Le partenariat s’est doté d’installations à l’hôpital Saint George de Londres, où sont triés et évalués, à l’aide de modèles in vitro, les microbicides candidats. Ce centre de tri offre gratuitement ses services à tous les développeurs de microbicides. L’IPM collabore par ailleurs avec l’industrie pharmaceutique sur de nouvelles générations d’antirétroviraux. Trois laboratoires ont déjà accordé des licences gratuites pour des molécules à développer en tant que microbicides : le Laboratoire Tibotec (filiale de Johnson & Johnson), pour la dapivirine (TMC120) ; Merck & Co et Bristol-Myers Squibb, pour des inhibiteurs d’entrée. L’IPM dispose aussi d’installations capables de mettre au point des formulations les plus adaptées, elles aussi à disposition des développeurs.
Cinq molécules de première génération développées pendant les années 1990 font l’objet d’essais d’efficacité à grande échelle. Toutefois, cette efficacité risque d’être partielle car leur action n’est pas spécifiquement dirigée contre le VIH. Parmi les microbicides de deuxième génération, plus spécifiques, la dapivirine fait déjà l’objet d’essais sur l’innocuité en Belgique, au Rwanda, en Tanzanie et en Afrique du Sud. L’essai d’efficacité à grande échelle est prévu pour 2007.

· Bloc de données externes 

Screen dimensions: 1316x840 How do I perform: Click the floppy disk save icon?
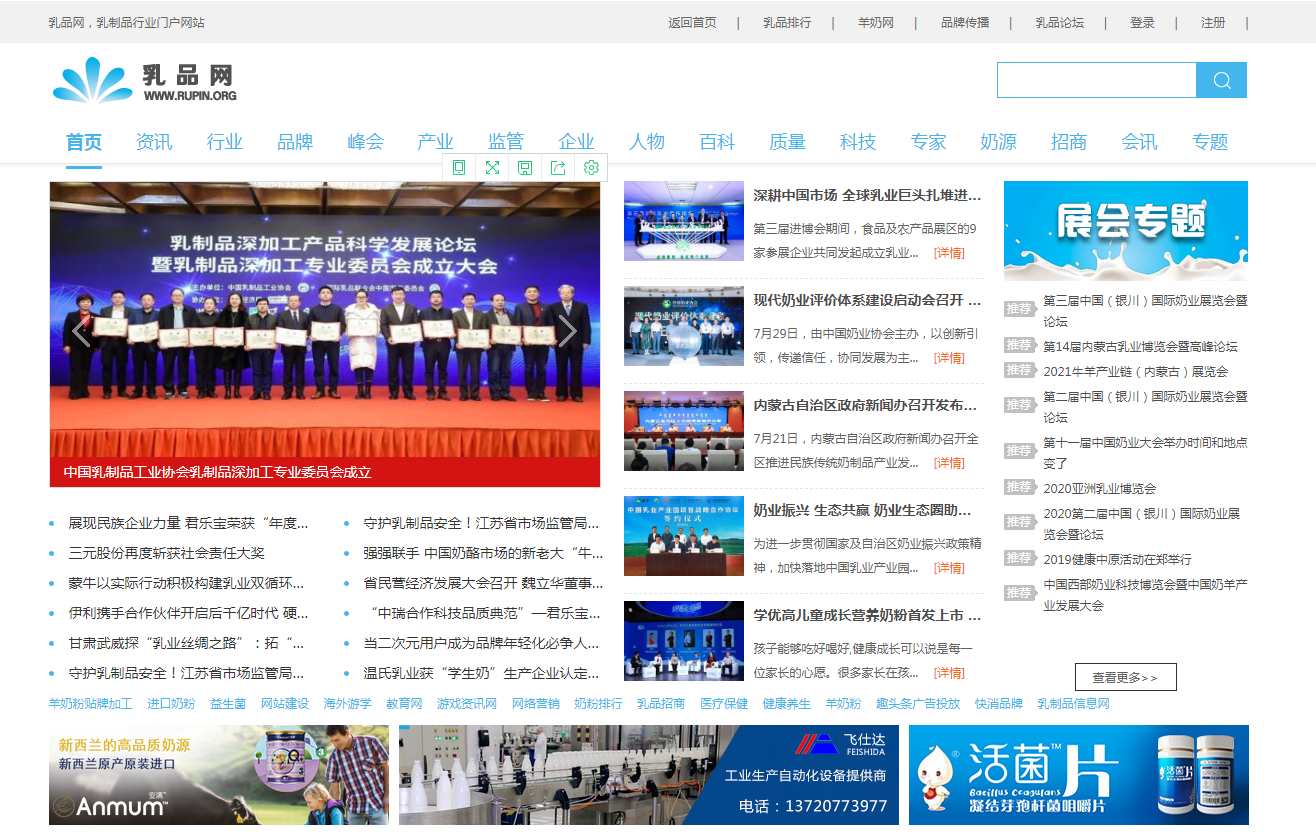pyautogui.click(x=525, y=167)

La réalisation de ces essais préventifs réalisés contre placebo chez des femmes volontaires séronégatives pose des problèmes particuliers. Les régions choisies doivent être à très forte prévalence (60 % dans les townships de Soweto). Le protocole prévoit des conseils de prévention, la distribution de préservatifs, le traitement des infections transmissibles. L’IPM s’engage, en outre, à fournir un traitement antirétroviral aux participants qui contractent le VIH au cours de l’étude. «L’expérience montre que, à la fin de l’étude, l’incidence du VIH diminue de 50% chez les femmes impliquées dans l’essai», souligne le Dr Rosenberg.

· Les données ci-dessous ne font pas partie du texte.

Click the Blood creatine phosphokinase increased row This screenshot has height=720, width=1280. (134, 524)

L’IPM est impliqué dans tous les stades du développement des microbicides et cherche à rehausser la capacité de recherche dans les communautés hôtes considérées comme des partenaires. «Un microbicide pourrait être disponible d’ici à cinq ou sept ans», affirme le Dr Rosenberg. Mais il faudrait doubler les investissements : au lieu des 116 millions d’euros en 2004, 232 millions devront être investis chaque année au cours des cinq prochaines années. IPM a reçu des fonds de la fondation Rockefeller, de la fondation Bill & Melinda Gates, du Fonds des Nations unies pour la population et de la Banque mondiale, de la Commission européenne et de huit pays développés (Canada, Etats-Unis, Danemark, Irlande, Pays-Bas, Norvège, Suède, Royaume-Uni).
L’Allemagne a récemment rejoint le cercle des donateurs. «On est étonné de l’absence de la France sur ce sujet, alors qu’elle s’est engagée de façon importante pour l’accès aux soins et la recherche d’un vaccin», a déclaré le Dr Hélène Rosset, directrice générale d’Aides et membre du conseil d’administration d’IPM. A la veille de la conférence des bailleurs qui se tient demain à Genève, l’association Equilibre & Population qui, depuis 1993, milite pour le bon usage de l’aide internationale au profit de la santé et de l’éducation entend interpeller les responsables politiques pour que la France s’engage plus dans la recherche sur les microbicides.